WORK ITEM
Return all of the material, keeping each line exactly as it is.

───── DATA IN THIS EXERCISE

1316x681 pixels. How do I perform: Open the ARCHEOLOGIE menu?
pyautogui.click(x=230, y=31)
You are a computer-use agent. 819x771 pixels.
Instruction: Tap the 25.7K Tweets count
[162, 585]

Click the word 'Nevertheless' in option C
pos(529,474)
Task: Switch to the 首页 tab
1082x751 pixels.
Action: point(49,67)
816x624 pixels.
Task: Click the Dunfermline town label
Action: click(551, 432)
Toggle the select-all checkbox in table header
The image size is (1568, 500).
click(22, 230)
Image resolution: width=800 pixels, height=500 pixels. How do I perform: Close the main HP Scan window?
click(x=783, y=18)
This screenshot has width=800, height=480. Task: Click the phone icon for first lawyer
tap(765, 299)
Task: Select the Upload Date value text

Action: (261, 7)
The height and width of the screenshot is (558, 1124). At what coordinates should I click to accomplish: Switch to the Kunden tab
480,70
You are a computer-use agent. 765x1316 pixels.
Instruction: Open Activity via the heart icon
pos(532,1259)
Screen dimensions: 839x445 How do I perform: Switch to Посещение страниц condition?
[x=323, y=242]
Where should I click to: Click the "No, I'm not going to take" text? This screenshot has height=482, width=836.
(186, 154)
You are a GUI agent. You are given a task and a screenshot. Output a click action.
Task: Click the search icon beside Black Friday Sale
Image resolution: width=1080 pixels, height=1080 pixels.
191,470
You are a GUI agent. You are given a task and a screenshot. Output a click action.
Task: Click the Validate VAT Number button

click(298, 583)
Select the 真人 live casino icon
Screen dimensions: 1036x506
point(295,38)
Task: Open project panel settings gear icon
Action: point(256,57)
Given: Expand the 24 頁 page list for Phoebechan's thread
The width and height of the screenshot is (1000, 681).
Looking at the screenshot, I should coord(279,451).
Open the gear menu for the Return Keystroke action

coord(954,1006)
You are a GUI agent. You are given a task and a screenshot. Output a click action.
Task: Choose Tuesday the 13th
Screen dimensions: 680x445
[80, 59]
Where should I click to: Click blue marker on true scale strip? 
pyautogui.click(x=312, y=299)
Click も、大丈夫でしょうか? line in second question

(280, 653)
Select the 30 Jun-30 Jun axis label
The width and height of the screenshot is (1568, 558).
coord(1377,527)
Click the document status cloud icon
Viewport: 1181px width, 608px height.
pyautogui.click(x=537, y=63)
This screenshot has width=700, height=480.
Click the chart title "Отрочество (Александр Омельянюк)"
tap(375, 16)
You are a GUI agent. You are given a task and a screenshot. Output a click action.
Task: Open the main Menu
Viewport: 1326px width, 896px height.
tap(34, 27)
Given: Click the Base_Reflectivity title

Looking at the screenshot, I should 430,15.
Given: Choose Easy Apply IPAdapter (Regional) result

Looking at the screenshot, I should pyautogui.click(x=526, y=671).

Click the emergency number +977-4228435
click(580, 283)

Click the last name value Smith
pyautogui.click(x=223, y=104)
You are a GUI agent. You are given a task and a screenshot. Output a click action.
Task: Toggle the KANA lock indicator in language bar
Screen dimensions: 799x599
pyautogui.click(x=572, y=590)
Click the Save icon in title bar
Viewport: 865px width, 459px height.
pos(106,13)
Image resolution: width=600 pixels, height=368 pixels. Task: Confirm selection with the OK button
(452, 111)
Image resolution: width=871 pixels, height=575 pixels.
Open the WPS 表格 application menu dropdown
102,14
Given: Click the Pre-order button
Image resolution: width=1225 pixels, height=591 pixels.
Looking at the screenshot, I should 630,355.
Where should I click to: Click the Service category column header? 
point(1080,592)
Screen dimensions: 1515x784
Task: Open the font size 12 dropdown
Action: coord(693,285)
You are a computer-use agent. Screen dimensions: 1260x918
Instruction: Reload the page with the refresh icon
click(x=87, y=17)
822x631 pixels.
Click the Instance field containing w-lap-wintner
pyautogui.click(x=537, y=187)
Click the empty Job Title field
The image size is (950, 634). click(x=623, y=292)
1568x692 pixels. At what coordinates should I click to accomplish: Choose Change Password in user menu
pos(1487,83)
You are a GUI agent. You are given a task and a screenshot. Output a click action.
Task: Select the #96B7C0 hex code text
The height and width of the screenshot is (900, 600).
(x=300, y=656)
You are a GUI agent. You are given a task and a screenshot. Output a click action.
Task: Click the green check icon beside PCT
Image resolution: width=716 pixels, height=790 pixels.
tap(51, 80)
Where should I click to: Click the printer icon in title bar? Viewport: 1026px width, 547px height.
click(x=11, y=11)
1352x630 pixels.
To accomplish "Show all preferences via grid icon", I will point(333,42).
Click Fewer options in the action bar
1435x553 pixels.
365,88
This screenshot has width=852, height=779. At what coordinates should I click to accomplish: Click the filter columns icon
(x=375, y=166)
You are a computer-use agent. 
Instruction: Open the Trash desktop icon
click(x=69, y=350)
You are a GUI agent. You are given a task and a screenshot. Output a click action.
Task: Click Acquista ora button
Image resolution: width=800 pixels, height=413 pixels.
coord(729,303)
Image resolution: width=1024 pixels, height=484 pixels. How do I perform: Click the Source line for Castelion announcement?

──────────

YOUR SOLUTION
1316x681 pixels. How do I perform: Open the ARCHEOLOGIE menu?
pyautogui.click(x=230, y=31)
You are a computer-use agent. 819x771 pixels.
Instruction: Tap the 25.7K Tweets count
[162, 585]

Click the word 'Nevertheless' in option C
pos(529,474)
Task: Switch to the 首页 tab
1082x751 pixels.
Action: point(49,67)
816x624 pixels.
Task: Click the Dunfermline town label
Action: click(551, 432)
Toggle the select-all checkbox in table header
The image size is (1568, 500).
click(22, 230)
Image resolution: width=800 pixels, height=500 pixels. How do I perform: Close the main HP Scan window?
click(x=783, y=18)
This screenshot has width=800, height=480. Task: Click the phone icon for first lawyer
tap(765, 299)
Task: Select the Upload Date value text

Action: (261, 7)
The height and width of the screenshot is (558, 1124). At what coordinates should I click to accomplish: Switch to the Kunden tab
480,70
You are a computer-use agent. 765x1316 pixels.
Instruction: Open Activity via the heart icon
pos(532,1259)
Screen dimensions: 839x445 How do I perform: Switch to Посещение страниц condition?
[x=323, y=242]
Where should I click to: Click the "No, I'm not going to take" text? This screenshot has height=482, width=836.
(186, 154)
You are a GUI agent. You are given a task and a screenshot. Output a click action.
Task: Click the search icon beside Black Friday Sale
Image resolution: width=1080 pixels, height=1080 pixels.
191,470
You are a GUI agent. You are given a task and a screenshot. Output a click action.
Task: Click the Validate VAT Number button

click(298, 583)
Select the 真人 live casino icon
Screen dimensions: 1036x506
point(295,38)
Task: Open project panel settings gear icon
Action: point(256,57)
Given: Expand the 24 頁 page list for Phoebechan's thread
The width and height of the screenshot is (1000, 681).
Looking at the screenshot, I should coord(279,451).
Open the gear menu for the Return Keystroke action

coord(954,1006)
You are a GUI agent. You are given a task and a screenshot. Output a click action.
Task: Choose Tuesday the 13th
Screen dimensions: 680x445
[80, 59]
Where should I click to: Click blue marker on true scale strip? 
pyautogui.click(x=312, y=299)
Click も、大丈夫でしょうか? line in second question

(280, 653)
Select the 30 Jun-30 Jun axis label
The width and height of the screenshot is (1568, 558).
coord(1377,527)
Click the document status cloud icon
Viewport: 1181px width, 608px height.
pyautogui.click(x=537, y=63)
This screenshot has width=700, height=480.
Click the chart title "Отрочество (Александр Омельянюк)"
tap(375, 16)
You are a GUI agent. You are given a task and a screenshot. Output a click action.
Task: Open the main Menu
Viewport: 1326px width, 896px height.
tap(34, 27)
Given: Click the Base_Reflectivity title

Looking at the screenshot, I should 430,15.
Given: Choose Easy Apply IPAdapter (Regional) result

Looking at the screenshot, I should pyautogui.click(x=526, y=671).

Click the emergency number +977-4228435
click(580, 283)

Click the last name value Smith
pyautogui.click(x=223, y=104)
You are a GUI agent. You are given a task and a screenshot. Output a click action.
Task: Toggle the KANA lock indicator in language bar
Screen dimensions: 799x599
pyautogui.click(x=572, y=590)
Click the Save icon in title bar
Viewport: 865px width, 459px height.
pos(106,13)
Image resolution: width=600 pixels, height=368 pixels. Task: Confirm selection with the OK button
(452, 111)
Image resolution: width=871 pixels, height=575 pixels.
Open the WPS 表格 application menu dropdown
102,14
Given: Click the Pre-order button
Image resolution: width=1225 pixels, height=591 pixels.
Looking at the screenshot, I should 630,355.
Where should I click to: Click the Service category column header? 
point(1080,592)
Screen dimensions: 1515x784
Task: Open the font size 12 dropdown
Action: coord(693,285)
You are a computer-use agent. Screen dimensions: 1260x918
Instruction: Reload the page with the refresh icon
click(x=87, y=17)
822x631 pixels.
Click the Instance field containing w-lap-wintner
pyautogui.click(x=537, y=187)
Click the empty Job Title field
The image size is (950, 634). click(x=623, y=292)
1568x692 pixels. At what coordinates should I click to accomplish: Choose Change Password in user menu
pos(1487,83)
You are a GUI agent. You are given a task and a screenshot. Output a click action.
Task: Select the #96B7C0 hex code text
The height and width of the screenshot is (900, 600).
(x=300, y=656)
You are a GUI agent. You are given a task and a screenshot. Output a click action.
Task: Click the green check icon beside PCT
Image resolution: width=716 pixels, height=790 pixels.
tap(51, 80)
Where should I click to: Click the printer icon in title bar? Viewport: 1026px width, 547px height.
click(x=11, y=11)
1352x630 pixels.
To accomplish "Show all preferences via grid icon", I will point(333,42).
Click Fewer options in the action bar
1435x553 pixels.
365,88
This screenshot has width=852, height=779. At what coordinates should I click to accomplish: Click the filter columns icon
(x=375, y=166)
You are a computer-use agent. 
Instruction: Open the Trash desktop icon
click(x=69, y=350)
You are a GUI agent. You are given a task and a screenshot. Output a click action.
Task: Click Acquista ora button
Image resolution: width=800 pixels, height=413 pixels.
coord(729,303)
Image resolution: width=1024 pixels, height=484 pixels. How do I perform: Click the Source line for Castelion announcement?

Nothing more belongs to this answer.